I noted Chubb as an insurance company that looks for ways to pay in a previous blog post, Chubb Calls Competitors Cheap And Unfair Federal Insurance. Not this time. It attempted to vacate the award on multiple grounds, but the court rejected most of its arguments.

Chubb challenged the policyholder’s appraiser, Robert Bresee, claiming he wasn’t sufficiently independent due to prior work with the policyholder’s counsel. The court found that Bresee’s previous engagements (18 over five years) with policyholder’s counsel did not disqualify him or demonstrate bias. This ruling reinforces that business relationships between appraisers and counsel, without more, are insufficient to demonstrate partiality.

Chubb also argued that the appraisal panel exceeded its authority by making implicit causation determinations. While the court acknowledged that appraisal panels cannot make coverage determinations, it allowed the panel’s valuation of damages to stand, recognizing the practical necessity of considering causation in determining repair costs.

The court upheld the core $32.1 million award for repair costs to return the structures to their pre-loss condition. This represents a significant victory for the policyholders and demonstrates that most courts are reluctant to disturb appraisal determinations absent compelling reasons.

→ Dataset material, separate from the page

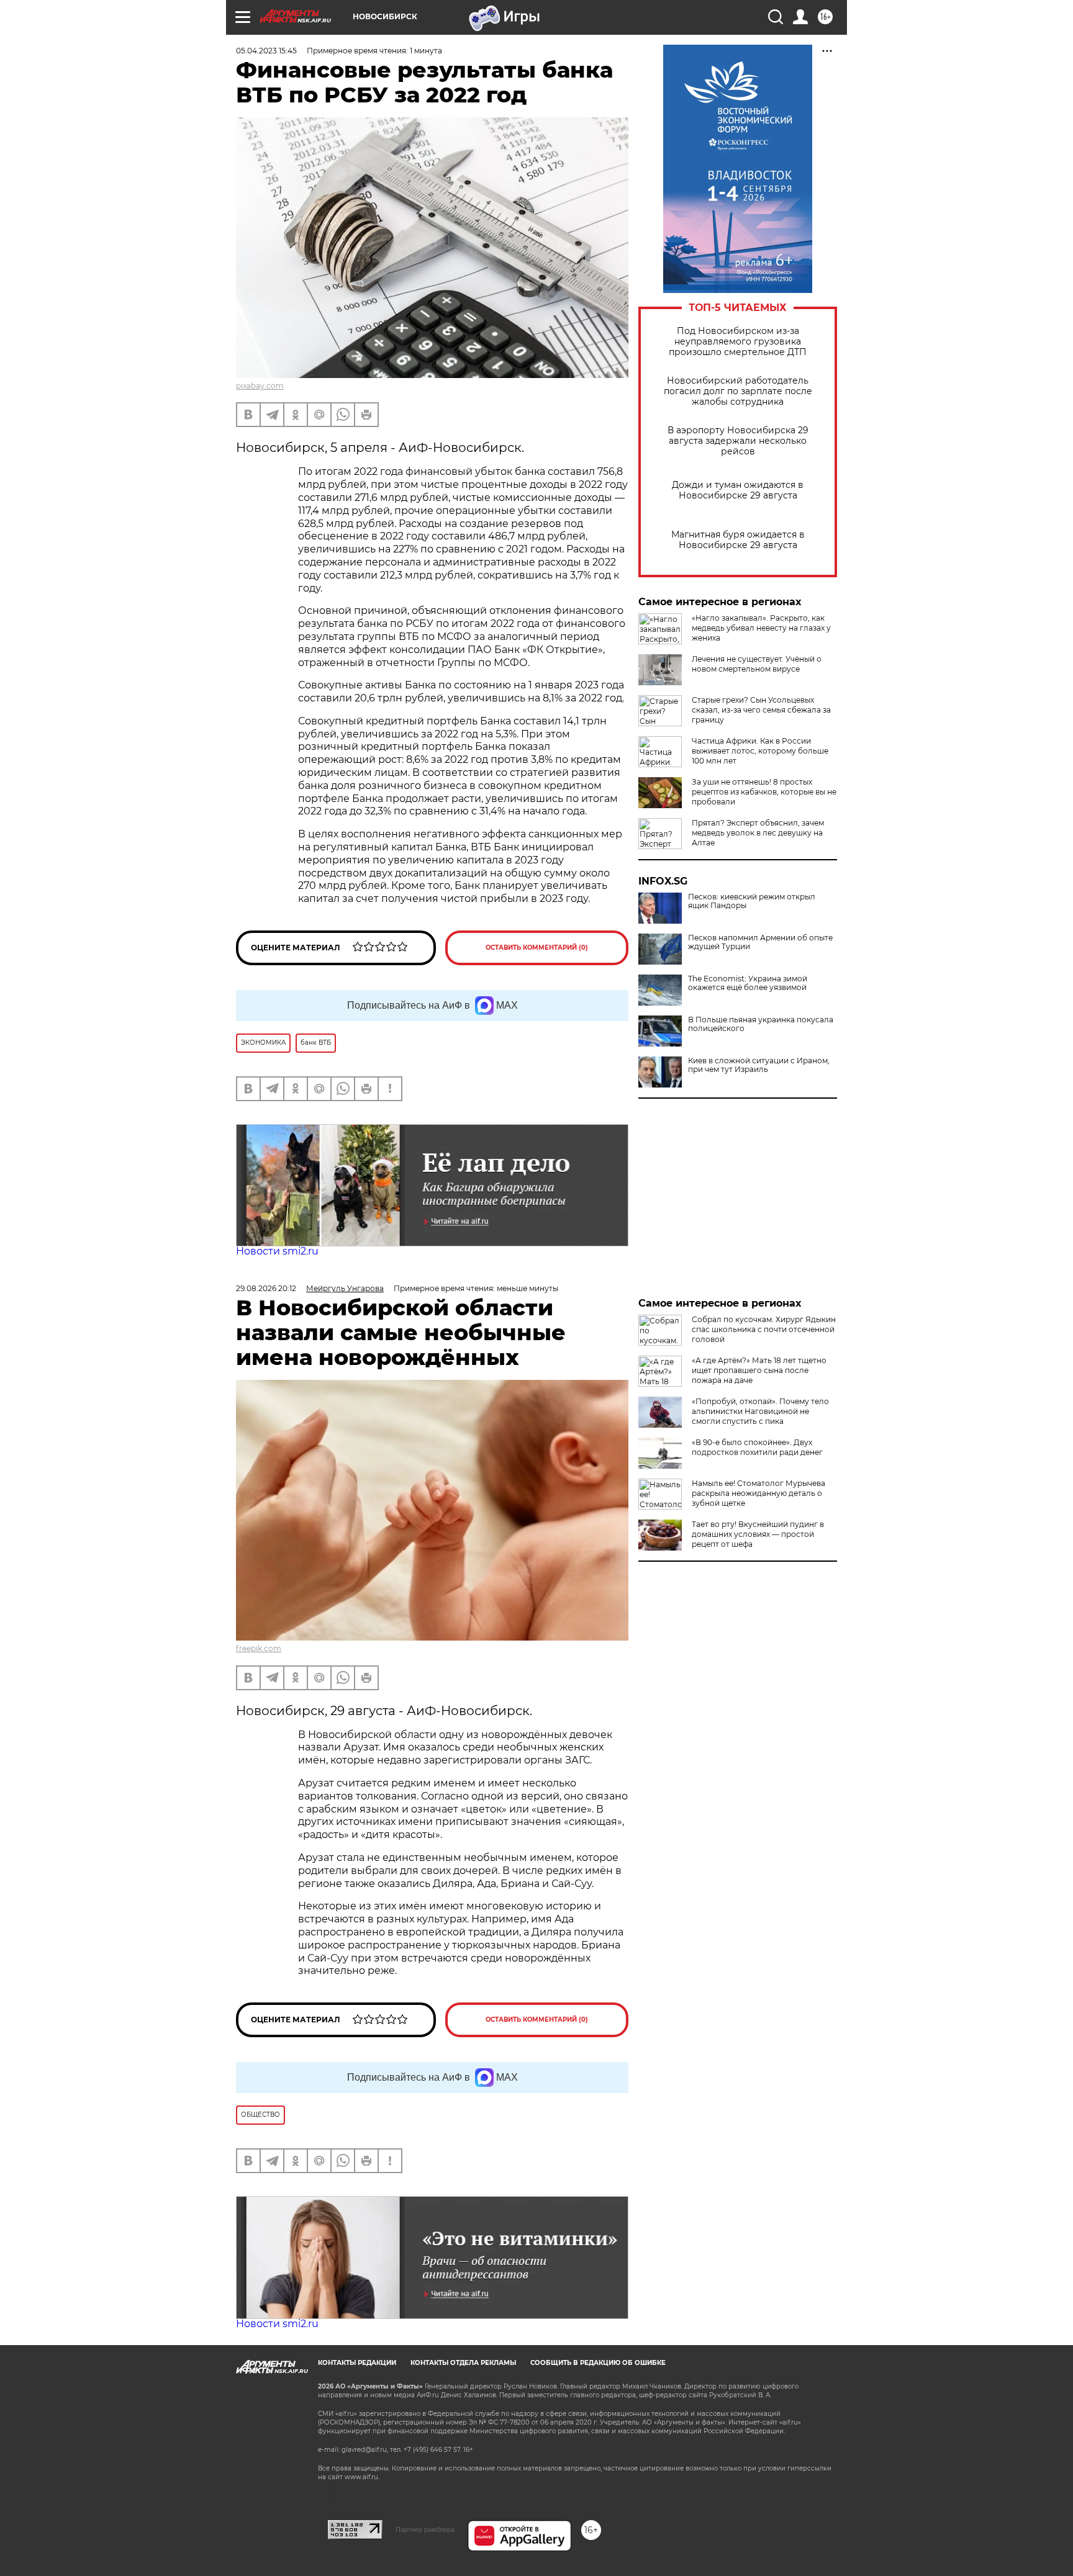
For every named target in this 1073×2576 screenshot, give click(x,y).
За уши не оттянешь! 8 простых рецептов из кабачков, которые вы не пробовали (764, 791)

Chubb’s only success was convincing the court to vacate the $1,048,215.43 award for investigation and pre-construction costs. The court found these costs fell outside the scope of determining the actual value of damaged structures. I will discuss a case that says you can collect those damages in a blog tomorrow.

In an interesting twist, Chubb attempted to sue its own policyholders for breach of the implied covenant of good faith and fair dealing. The court rejected this attempt, reinforcing that in California, the duty of good faith is “unconditional and independent” of policyholder obligations and primarily protects policyholders from insurers, not vice versa.

This case serves as a reminder that parties to an appraisal typically face an uphill battle when attempting to vacate appraisal awards. It also demonstrates the importance of selecting qualified appraisers and understanding the scope of the appraisal process. While appraisers must remain independent, routine professional relationships with counsel are not automatically disqualifying. A big exception to this is the law in Colorado, where the entire panel is more akin to an unbiased jury rather than how appraisers are often qualified in other states.

For policyholders, this decision provides valuable precedent supporting the finality of appraisal awards and limiting insurers’ ability to challenge them based on alleged appraiser bias or exceeding authority. It also reinforces that insurers cannot turn the tables and sue their policyholders for bad faith in the claims process.

The case is particularly relevant for large loss claims where substantial damages are at stake, and insurers are more often tempted to challenge what they view as “unfavorable” appraisal awards. It shows that courts will generally respect the appraisal process and its results, intervening only when there are clear violations of authority or genuine issues of bias.

For those interested in California appraisals, I suggest reading “Do Typical Insurance Appraisers Follow California Code of Civil Procedure 1282.2?

Thought For The Day

Every champion was once a contender who refused to give up.
—Rocky Balboa


1 Pollock v. Federal Ins. Co., No. 21-cv-09975, 2024 WL 4700637 (N.D. Cal. Nov. 5, 2024).